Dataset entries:
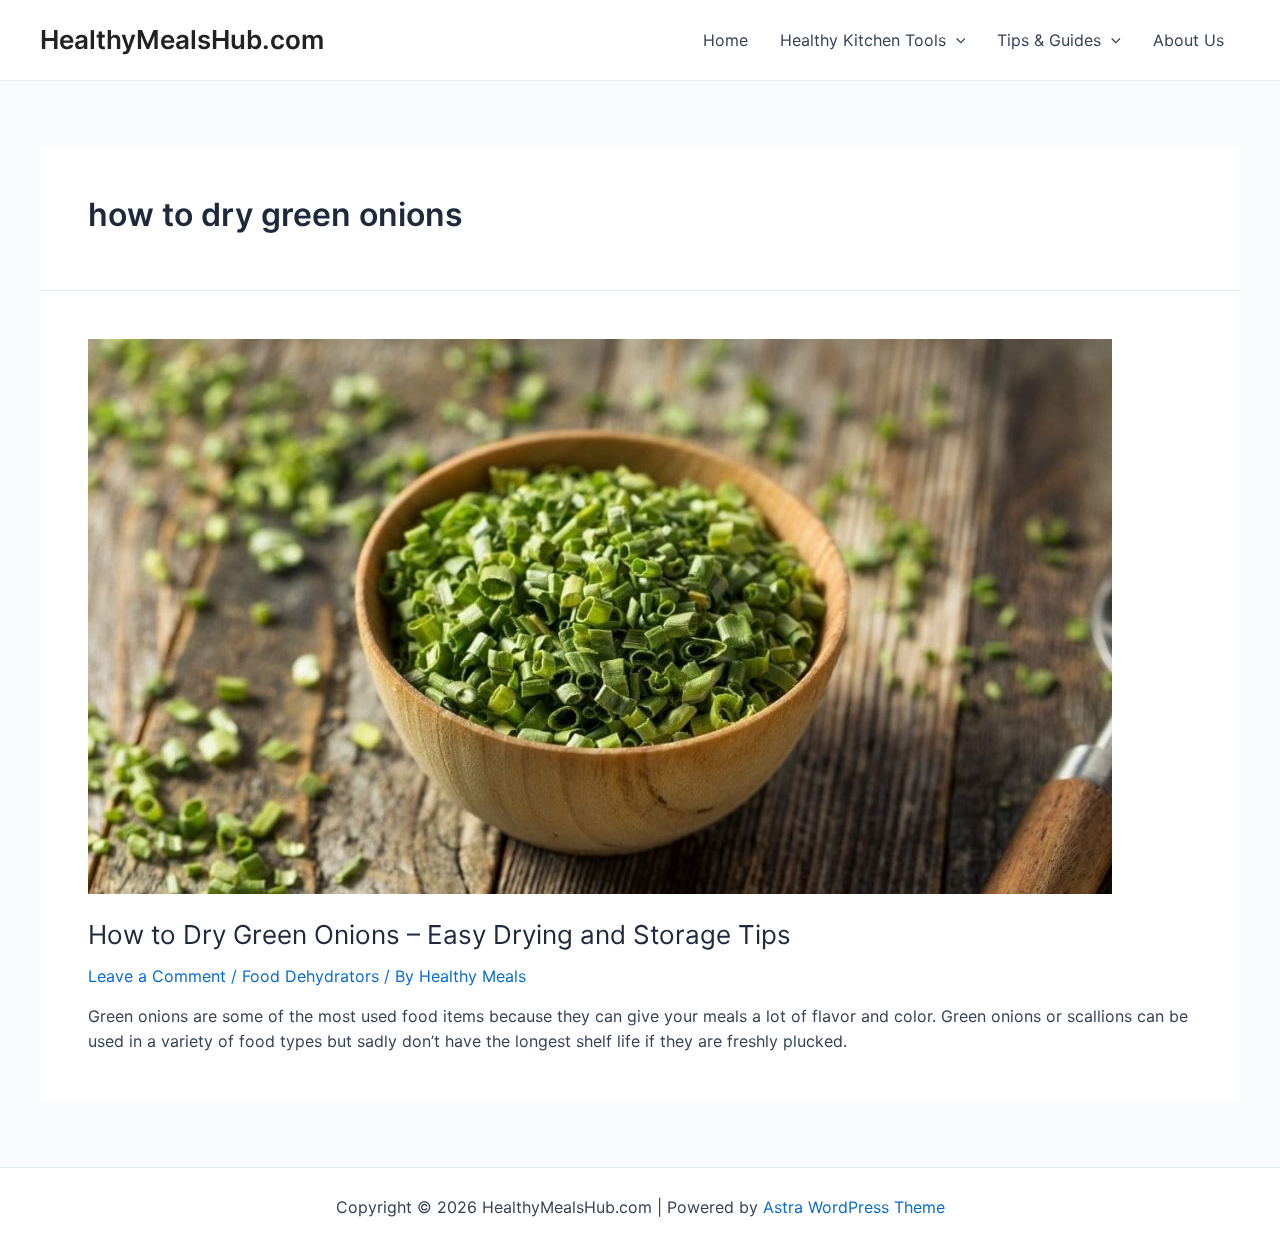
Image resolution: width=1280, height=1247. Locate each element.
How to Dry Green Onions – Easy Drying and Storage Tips (439, 934)
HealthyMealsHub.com (182, 39)
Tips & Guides (1049, 40)
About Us (1188, 40)
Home (725, 40)
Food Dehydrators (310, 976)
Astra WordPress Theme (854, 1207)
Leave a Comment (157, 976)
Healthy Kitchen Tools (863, 40)
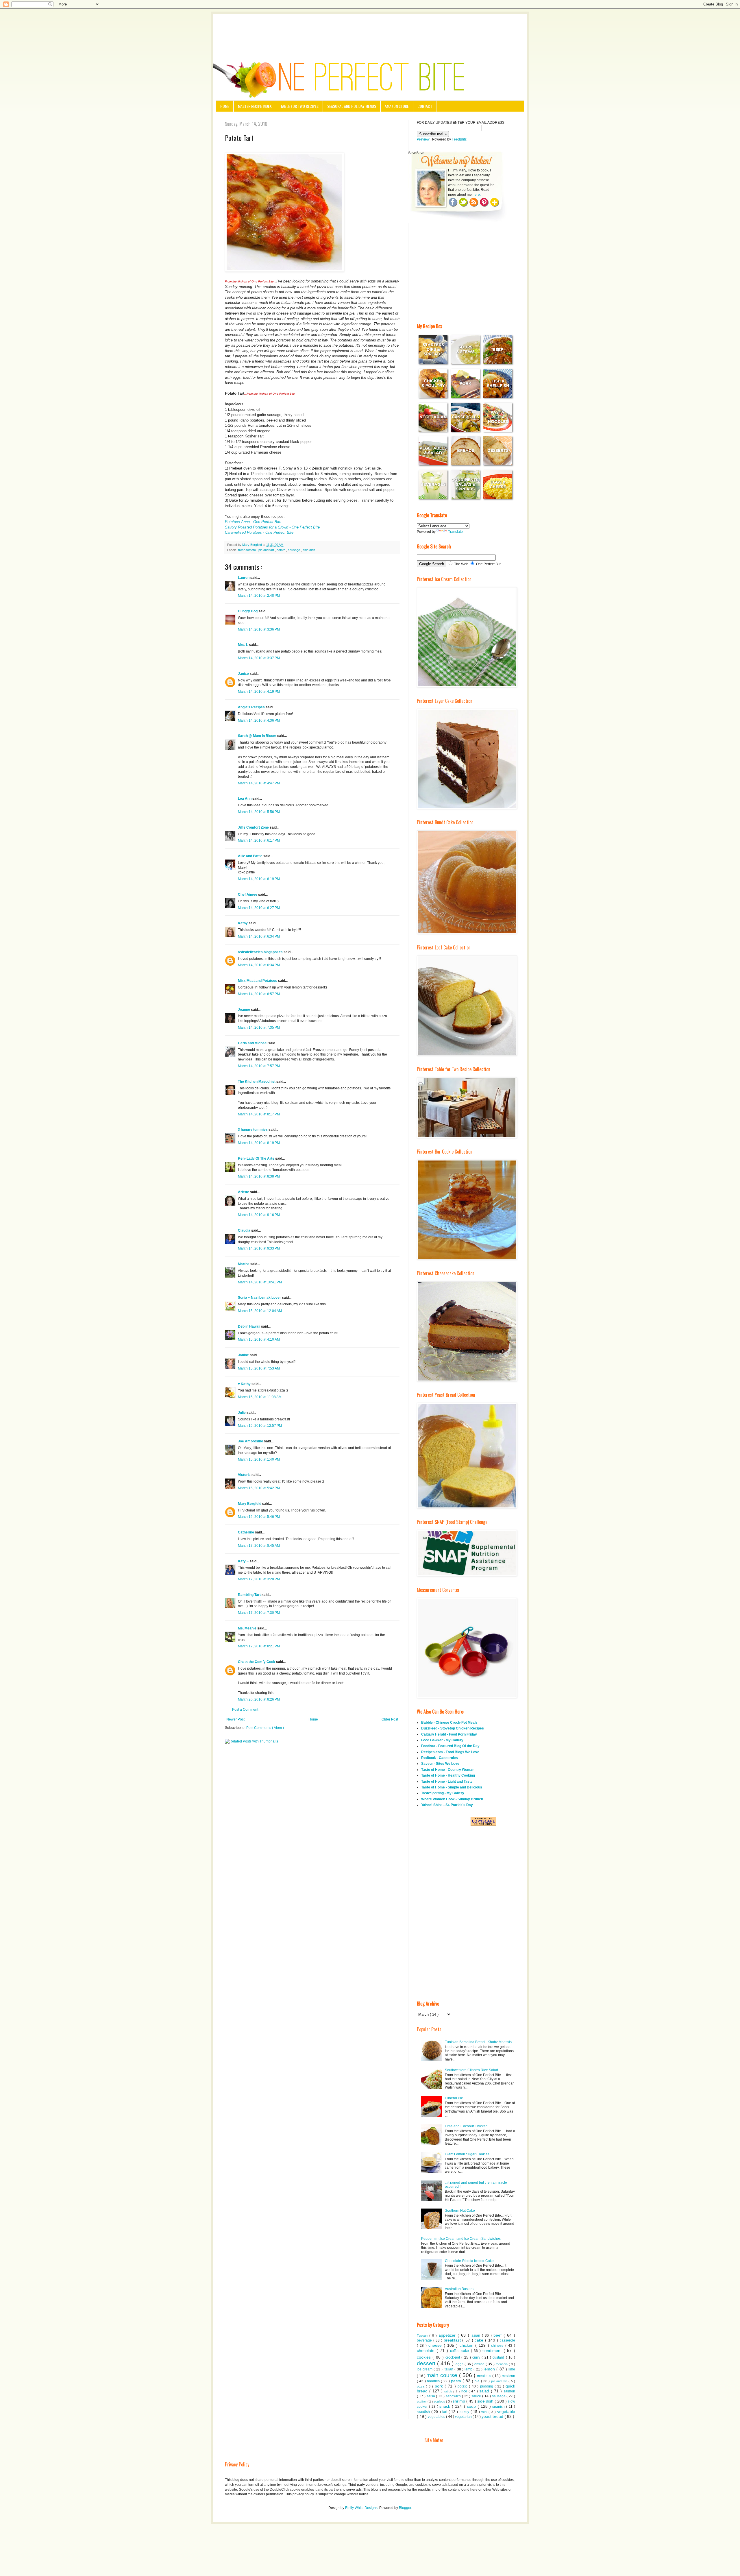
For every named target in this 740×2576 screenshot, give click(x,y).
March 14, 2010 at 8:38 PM (259, 1176)
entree (480, 2364)
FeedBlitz (459, 139)
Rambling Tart (250, 1595)
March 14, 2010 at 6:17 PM (259, 840)
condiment (493, 2350)
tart (445, 2412)
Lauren (244, 578)
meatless (484, 2376)
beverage (425, 2340)
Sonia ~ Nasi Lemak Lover (260, 1298)
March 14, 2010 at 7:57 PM (259, 1066)
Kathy (243, 923)
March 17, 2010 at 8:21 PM (259, 1646)
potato (281, 550)
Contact (424, 106)
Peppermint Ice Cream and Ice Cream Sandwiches (461, 2239)
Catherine (246, 1532)
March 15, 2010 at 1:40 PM (259, 1459)
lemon (490, 2369)
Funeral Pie (454, 2098)
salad (485, 2391)
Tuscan (423, 2335)
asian (476, 2335)
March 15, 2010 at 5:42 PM (259, 1488)
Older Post (390, 1719)
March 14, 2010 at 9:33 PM (259, 1248)
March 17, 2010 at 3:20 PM (259, 1579)
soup (472, 2406)
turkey (465, 2412)
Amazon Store (397, 106)
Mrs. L (243, 645)
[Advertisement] (370, 30)
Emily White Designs (361, 2508)
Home (224, 106)
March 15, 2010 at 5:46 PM (259, 1517)
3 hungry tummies (253, 1130)
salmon (509, 2391)
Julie (242, 1413)
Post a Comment (245, 1710)
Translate (455, 532)
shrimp (459, 2401)
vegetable (506, 2411)
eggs (460, 2364)
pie (478, 2381)
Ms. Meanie (247, 1628)
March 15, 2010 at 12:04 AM (260, 1311)
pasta (456, 2381)
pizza (421, 2386)
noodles (434, 2381)
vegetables (437, 2417)
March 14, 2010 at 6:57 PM (259, 994)
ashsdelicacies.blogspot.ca (261, 952)
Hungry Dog (248, 611)
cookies (424, 2357)
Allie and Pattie (250, 856)
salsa (431, 2396)
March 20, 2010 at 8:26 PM (259, 1699)
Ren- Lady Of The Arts (256, 1158)
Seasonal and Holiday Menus (351, 106)
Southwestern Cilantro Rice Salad (471, 2070)
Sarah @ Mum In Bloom (257, 736)
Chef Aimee (248, 894)
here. (477, 195)
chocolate (426, 2350)
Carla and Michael (253, 1043)
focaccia (502, 2364)
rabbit (448, 2391)
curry (477, 2357)
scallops (440, 2401)
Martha (244, 1264)
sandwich (454, 2396)
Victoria (244, 1475)
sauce (476, 2396)
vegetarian (464, 2417)
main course (442, 2375)
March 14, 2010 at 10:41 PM (260, 1282)
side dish (309, 550)
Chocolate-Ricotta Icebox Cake (469, 2261)
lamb (469, 2369)
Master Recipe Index (255, 106)
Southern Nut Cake (460, 2211)
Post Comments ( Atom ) (265, 1728)
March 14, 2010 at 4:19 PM (259, 692)
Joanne (244, 1010)
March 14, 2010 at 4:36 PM (259, 720)
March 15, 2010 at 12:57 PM (260, 1426)
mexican (508, 2376)
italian (449, 2369)
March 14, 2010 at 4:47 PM (259, 783)
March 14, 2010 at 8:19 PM (259, 1143)
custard (499, 2357)
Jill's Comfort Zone (254, 827)
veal (485, 2412)
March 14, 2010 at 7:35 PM (259, 1027)
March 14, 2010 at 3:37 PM (259, 658)
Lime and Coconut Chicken (466, 2126)
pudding (487, 2386)
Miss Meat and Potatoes (258, 981)
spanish (499, 2407)
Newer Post (235, 1719)
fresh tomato (247, 550)
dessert (427, 2363)
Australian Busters (459, 2289)
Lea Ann (245, 799)
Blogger (405, 2508)
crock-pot (453, 2357)
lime (511, 2369)
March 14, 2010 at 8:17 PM (259, 1114)
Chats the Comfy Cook (257, 1662)
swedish (424, 2412)
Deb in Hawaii (249, 1326)
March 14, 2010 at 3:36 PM (259, 629)
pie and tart (266, 550)
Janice (244, 674)
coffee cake (460, 2351)
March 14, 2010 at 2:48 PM (259, 596)
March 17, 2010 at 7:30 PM (259, 1613)
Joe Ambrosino (251, 1441)
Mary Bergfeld (250, 1504)
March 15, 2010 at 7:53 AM (259, 1368)
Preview (423, 139)
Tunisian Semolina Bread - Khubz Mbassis (478, 2042)
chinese (498, 2346)
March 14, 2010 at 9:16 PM (259, 1215)
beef (498, 2335)
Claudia (244, 1230)
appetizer (448, 2335)
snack (445, 2406)
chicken (468, 2345)
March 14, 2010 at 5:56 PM (259, 812)
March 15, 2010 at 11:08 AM (260, 1397)
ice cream (425, 2369)
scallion (422, 2401)
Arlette (244, 1192)
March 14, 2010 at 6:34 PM (259, 936)
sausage (294, 550)
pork (440, 2386)
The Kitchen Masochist (257, 1082)
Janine (244, 1355)
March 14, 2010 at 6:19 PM (259, 879)
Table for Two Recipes (299, 106)
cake (480, 2340)
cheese (436, 2345)
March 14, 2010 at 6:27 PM (259, 908)
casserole (507, 2340)
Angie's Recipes (252, 707)
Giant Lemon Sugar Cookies (467, 2154)
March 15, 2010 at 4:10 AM (259, 1339)
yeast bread (493, 2416)
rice (465, 2391)
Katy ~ (243, 1561)
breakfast (453, 2340)
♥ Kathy (244, 1384)
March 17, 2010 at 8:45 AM (259, 1546)
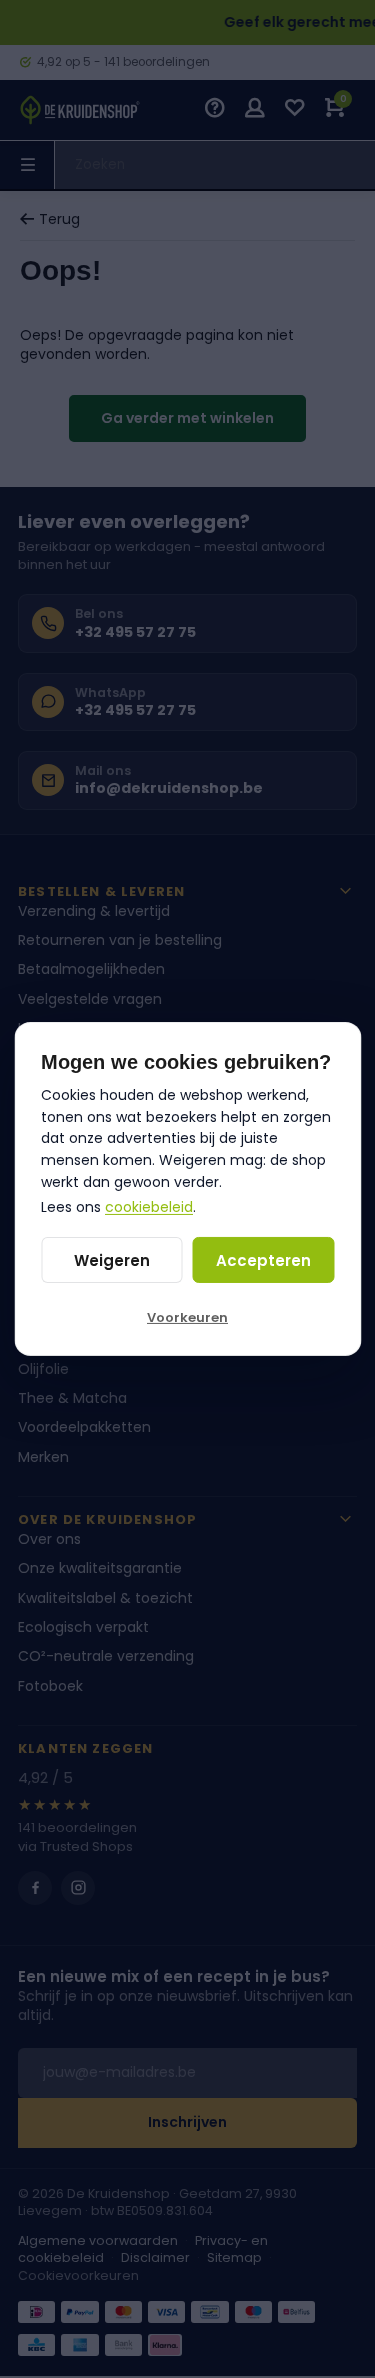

*DIRECTIONS FOR THIS TASK*
Please copy the lines above from the line with "Chef Aimee (248, 894)" up to and including the line with "custard (499, 2357)", exactly as written and with nothing else.

*OUTPUT OF THE TASK*
Chef Aimee (248, 894)
here. (477, 195)
chocolate (426, 2350)
Carla and Michael (253, 1043)
focaccia (502, 2364)
rabbit (448, 2391)
curry (477, 2357)
scallops (440, 2401)
Martha (244, 1264)
sandwich (454, 2396)
Victoria (244, 1475)
sauce (476, 2396)
vegetarian (464, 2417)
main course (442, 2375)
March 14, 2010 at 10:41 PM (260, 1282)
side dish (309, 550)
Chocolate-Ricotta Icebox Cake (469, 2261)
lamb (469, 2369)
Master Recipe Index (255, 106)
Southern Nut Cake (460, 2211)
Post Comments ( Atom ) (265, 1728)
March 14, 2010 at 4:19 PM (259, 692)
Joanne (244, 1010)
March 14, 2010 at 4:36 PM (259, 720)
March 15, 2010 at 12:57 PM (260, 1426)
mexican (508, 2376)
italian (449, 2369)
March 14, 2010 at 4:47 PM (259, 783)
March 14, 2010 at 8:19 PM (259, 1143)
custard (499, 2357)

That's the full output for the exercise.